HOW TO COMPLETE THIS TASK =
Could you copy out every line of the data where the word "avatar" occurs?

=== Section Start ===

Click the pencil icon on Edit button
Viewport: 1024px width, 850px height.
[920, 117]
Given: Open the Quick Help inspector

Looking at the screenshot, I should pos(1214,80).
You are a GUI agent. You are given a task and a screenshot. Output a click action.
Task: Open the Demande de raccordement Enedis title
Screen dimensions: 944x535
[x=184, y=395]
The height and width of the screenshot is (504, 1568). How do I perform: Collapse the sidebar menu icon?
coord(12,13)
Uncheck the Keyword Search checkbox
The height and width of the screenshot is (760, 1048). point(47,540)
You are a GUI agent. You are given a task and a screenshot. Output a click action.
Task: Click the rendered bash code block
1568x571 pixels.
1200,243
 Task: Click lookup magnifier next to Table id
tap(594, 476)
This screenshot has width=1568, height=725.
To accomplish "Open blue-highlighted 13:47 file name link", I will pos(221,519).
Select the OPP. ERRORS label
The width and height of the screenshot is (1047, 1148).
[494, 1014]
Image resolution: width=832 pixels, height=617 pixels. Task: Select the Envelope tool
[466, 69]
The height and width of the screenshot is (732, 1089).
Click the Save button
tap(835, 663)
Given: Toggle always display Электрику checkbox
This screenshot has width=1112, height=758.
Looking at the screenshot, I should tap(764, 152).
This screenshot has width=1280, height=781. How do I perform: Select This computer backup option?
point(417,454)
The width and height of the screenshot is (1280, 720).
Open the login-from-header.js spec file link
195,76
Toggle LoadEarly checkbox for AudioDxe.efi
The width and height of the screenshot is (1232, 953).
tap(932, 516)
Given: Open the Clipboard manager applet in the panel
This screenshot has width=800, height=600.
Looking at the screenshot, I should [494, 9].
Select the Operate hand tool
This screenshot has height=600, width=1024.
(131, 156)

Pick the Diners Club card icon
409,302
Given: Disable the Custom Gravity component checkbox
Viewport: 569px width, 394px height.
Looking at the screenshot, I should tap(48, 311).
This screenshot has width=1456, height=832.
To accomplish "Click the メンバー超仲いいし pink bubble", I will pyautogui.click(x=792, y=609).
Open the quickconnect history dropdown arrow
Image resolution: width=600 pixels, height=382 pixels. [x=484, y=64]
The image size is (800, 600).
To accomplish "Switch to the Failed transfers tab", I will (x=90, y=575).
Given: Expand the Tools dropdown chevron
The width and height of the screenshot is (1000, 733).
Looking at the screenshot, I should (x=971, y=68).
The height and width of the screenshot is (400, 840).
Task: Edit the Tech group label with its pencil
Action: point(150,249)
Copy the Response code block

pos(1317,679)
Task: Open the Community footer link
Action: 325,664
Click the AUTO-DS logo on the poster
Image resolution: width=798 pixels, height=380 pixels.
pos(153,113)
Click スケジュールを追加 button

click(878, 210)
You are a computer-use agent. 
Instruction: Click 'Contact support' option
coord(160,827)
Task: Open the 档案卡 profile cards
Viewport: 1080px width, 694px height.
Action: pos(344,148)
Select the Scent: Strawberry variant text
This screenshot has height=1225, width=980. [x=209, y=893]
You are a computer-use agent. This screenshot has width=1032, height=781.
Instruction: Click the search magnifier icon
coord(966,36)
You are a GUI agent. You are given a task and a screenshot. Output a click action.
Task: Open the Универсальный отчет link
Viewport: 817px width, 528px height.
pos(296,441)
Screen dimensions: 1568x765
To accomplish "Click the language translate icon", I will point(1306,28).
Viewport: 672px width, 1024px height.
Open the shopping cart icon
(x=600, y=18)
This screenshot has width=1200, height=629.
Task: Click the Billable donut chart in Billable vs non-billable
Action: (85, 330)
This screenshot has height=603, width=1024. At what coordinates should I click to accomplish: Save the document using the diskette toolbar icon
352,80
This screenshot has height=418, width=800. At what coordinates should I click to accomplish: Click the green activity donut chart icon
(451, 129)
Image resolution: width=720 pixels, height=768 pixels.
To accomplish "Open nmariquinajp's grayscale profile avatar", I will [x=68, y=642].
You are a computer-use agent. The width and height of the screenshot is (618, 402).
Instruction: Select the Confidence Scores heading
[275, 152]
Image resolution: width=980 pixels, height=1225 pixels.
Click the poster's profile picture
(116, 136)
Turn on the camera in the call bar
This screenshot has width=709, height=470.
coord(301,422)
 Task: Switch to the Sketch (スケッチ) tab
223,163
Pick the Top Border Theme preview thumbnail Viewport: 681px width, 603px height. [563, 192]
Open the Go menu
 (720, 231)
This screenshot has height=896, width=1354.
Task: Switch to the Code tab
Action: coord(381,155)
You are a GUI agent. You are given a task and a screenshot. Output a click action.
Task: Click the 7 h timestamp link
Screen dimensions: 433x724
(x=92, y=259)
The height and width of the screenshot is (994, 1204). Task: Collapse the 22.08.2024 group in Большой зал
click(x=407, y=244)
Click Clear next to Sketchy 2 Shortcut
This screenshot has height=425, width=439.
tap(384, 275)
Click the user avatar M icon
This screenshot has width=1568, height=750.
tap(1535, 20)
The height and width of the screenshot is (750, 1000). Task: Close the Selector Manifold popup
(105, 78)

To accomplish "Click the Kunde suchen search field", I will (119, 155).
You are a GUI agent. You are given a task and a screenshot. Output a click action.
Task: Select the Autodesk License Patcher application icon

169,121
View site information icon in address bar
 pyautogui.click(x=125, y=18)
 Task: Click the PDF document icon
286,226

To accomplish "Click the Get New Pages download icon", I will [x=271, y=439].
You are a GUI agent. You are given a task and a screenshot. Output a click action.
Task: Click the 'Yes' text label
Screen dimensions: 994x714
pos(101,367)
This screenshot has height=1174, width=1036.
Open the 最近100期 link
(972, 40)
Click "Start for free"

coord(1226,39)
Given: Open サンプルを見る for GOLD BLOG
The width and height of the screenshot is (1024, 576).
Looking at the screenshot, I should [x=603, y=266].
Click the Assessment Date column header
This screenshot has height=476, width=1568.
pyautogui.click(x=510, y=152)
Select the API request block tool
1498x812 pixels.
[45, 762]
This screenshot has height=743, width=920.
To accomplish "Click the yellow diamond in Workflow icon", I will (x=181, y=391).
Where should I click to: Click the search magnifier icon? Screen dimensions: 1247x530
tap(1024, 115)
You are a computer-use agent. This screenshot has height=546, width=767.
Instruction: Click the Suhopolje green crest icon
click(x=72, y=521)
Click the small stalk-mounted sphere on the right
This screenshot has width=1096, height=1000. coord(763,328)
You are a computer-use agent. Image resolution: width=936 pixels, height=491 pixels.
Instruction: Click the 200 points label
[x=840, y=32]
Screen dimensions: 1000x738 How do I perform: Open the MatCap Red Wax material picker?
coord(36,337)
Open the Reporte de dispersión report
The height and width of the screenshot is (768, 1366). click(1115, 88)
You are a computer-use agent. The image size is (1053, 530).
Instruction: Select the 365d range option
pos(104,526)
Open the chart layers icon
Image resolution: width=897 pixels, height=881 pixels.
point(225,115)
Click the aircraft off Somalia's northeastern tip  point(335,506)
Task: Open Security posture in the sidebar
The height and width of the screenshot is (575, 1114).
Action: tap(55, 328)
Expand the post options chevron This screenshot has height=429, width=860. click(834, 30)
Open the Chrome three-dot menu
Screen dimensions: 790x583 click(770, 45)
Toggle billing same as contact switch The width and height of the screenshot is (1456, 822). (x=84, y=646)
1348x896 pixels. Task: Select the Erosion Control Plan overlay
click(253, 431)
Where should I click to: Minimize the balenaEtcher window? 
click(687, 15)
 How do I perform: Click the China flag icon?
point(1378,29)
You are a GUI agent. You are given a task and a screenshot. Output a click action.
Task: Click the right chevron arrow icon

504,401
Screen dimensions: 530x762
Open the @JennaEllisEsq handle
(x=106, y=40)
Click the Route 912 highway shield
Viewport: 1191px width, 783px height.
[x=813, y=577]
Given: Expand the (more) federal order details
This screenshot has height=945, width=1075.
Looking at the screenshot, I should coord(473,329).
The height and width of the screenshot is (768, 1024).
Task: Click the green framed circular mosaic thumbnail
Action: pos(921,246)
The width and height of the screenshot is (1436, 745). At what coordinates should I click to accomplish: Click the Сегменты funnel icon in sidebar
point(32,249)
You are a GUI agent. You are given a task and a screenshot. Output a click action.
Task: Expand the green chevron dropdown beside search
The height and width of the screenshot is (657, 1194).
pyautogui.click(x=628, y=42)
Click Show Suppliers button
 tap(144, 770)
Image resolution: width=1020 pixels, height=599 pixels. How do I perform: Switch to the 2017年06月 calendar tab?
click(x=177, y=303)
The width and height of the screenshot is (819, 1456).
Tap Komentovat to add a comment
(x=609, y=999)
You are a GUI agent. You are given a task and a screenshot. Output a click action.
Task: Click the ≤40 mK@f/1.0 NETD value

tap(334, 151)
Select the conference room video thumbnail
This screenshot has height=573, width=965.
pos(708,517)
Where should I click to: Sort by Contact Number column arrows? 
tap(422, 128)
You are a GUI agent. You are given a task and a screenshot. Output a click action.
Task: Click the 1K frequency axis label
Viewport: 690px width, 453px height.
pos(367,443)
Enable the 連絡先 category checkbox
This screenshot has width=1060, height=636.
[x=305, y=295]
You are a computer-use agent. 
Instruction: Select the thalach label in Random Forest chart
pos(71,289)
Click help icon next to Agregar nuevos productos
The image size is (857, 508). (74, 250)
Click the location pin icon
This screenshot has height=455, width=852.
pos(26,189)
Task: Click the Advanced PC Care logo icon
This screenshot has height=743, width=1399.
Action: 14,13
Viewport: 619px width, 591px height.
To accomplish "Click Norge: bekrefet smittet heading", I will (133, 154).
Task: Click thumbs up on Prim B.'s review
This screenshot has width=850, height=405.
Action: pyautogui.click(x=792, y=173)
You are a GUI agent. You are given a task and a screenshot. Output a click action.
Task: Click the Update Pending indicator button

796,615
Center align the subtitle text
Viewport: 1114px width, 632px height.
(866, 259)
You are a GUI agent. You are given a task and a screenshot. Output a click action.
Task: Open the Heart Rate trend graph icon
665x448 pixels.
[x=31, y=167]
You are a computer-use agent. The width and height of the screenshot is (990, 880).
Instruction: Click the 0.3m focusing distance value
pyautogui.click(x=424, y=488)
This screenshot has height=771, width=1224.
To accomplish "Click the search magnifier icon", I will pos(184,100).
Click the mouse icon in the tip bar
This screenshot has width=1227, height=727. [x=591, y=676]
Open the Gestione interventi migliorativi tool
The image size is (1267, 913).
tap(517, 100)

=== Section End ===

ANSWER =
To accomplish "Open nmariquinajp's grayscale profile avatar", I will [x=68, y=642].
Click the user avatar M icon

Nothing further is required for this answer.